Can be applied to all types of data, including nominal

Example Calculation

Salary data for 7 employees (thousand rubles): 30, 35, 40, 42, 45, 50, 200

Mean: (30+35+40+42+45+50+200) / 7 = 63.1 thousand rubles
Median: 42 thousand rubles (the central value)
Mode: none (all values are unique)

Note: the mean (63.1) is heavily inflated by the outlier (200). The median (42) better reflects the typical salary.

Measures of Dispersion (Variability)

Range — the difference between the maximum and minimum values.

Range = Max − Min = 200 − 30 = 170

Variance — the average squared deviation from the mean.

Formula: s² = Σ(x − x̄)² / (n − 1)

Standard Deviation — the square root of the variance.

Formula: s = √s²
Interpretation: the larger the standard deviation, the greater the spread of the data around the mean

Normal Distribution

The normal (Gaussian) distribution is a bell-shaped curve, symmetrical about the mean. In a normal distribution:

68% of data lie within ±1 standard deviation from the mean
95% — within ±2 standard deviations
99.7% — within ±3 standard deviations

Many statistical tests assume a normal distribution of data.

Graphical Presentation of Data

Bar Chart — for nominal and ordinal data. Shows the frequency of each category.

Histogram — for continuous numerical data. Shows the distribution of values by intervals.

Pie Chart — for displaying category proportions in a whole. Use with caution: for a large number of categories the chart becomes unreadable.

Scatter Plot — for visualizing the relationship between two numerical variables.

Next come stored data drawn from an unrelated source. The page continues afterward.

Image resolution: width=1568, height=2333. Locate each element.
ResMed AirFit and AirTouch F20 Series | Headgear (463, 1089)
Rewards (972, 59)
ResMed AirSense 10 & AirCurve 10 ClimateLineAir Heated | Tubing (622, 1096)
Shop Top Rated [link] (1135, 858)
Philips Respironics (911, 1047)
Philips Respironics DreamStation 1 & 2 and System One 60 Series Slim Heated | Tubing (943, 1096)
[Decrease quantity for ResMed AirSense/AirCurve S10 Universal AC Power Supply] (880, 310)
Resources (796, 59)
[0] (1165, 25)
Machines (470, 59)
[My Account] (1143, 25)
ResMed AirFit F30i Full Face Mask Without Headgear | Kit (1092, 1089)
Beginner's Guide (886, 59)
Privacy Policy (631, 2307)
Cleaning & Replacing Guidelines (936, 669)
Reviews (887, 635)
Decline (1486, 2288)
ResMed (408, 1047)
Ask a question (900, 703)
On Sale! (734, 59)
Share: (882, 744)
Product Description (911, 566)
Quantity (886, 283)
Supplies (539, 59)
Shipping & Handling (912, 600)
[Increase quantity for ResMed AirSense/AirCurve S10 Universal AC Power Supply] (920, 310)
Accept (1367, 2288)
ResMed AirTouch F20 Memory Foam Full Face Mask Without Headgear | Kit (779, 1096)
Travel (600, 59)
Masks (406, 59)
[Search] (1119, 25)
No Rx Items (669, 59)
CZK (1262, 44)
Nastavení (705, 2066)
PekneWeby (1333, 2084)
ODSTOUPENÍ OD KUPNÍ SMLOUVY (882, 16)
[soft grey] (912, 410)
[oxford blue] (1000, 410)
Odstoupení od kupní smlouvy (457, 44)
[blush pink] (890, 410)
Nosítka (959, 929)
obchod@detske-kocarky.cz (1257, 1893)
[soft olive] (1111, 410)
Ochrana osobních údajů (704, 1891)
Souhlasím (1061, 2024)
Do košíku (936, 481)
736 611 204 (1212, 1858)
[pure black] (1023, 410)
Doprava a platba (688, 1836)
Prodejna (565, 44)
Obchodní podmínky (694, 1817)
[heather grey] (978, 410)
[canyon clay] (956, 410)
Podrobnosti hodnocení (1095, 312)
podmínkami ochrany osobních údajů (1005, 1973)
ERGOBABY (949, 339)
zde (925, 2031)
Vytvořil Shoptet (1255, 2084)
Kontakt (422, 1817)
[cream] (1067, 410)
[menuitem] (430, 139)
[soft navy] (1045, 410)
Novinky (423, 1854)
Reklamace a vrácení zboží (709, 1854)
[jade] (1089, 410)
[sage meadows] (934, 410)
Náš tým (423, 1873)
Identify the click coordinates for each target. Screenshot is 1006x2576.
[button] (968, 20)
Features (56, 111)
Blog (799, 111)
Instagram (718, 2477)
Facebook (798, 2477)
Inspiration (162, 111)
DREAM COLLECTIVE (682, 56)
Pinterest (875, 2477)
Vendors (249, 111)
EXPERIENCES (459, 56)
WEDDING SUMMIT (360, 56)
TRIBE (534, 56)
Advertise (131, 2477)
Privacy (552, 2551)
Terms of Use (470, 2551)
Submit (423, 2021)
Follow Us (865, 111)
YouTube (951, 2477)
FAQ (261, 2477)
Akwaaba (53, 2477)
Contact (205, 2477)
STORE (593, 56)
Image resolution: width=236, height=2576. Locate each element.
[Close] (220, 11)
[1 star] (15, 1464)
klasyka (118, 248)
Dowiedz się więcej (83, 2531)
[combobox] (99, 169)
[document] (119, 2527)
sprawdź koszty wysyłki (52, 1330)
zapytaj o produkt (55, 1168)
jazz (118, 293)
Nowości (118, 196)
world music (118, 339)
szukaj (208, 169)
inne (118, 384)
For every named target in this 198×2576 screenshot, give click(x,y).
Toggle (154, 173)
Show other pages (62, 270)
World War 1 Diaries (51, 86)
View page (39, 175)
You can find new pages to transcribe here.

Box Plot — displays the median, quartiles, range, and outliers. Very useful for comparing distributions.

Practical Assignments

Assignment 1

Question: Determine the data type for each variable: a) Number of employees in a company
b) Satisfaction level (1-5)
c) Company industry (IT, finance, manufacturing)
d) Company revenue in rubles
e) Office temperature

Solution: a) Ratio data — there is an absolute zero (0 employees); it makes sense to say "twice as many" b) Ordinal — there is order (5 > 4 > 3), but it cannot be claimed that the difference between 1 and 2 equals the difference between 4 and 5 c) Nominal — categories without internal order d) Ratio data — absolute zero, proportions can be calculated e) Interval — equal intervals, but 0°C does not mean "absence of temperature"

Assignment 2

Question: Calculate the mean, median, and mode for the following data set (number of errors in reports): 2, 3, 3, 5, 7, 3, 8, 12, 4

Solution:

Order the data: 2, 3, 3, 3, 4, 5, 7, 8, 12
Mean: (2+3+3+3+4+5+7+8+12) / 9 = 47/9 = 5.22
Median: 9 values → the middle (5th): 4
Mode: value 3 occurs 3 times (most frequently): 3

Interpretation: the mean (5.22) is increased due to the outlier (12). The median (4) and mode (3) better characterize the typical number of errors. The distribution is skewed to the right (positively skewed).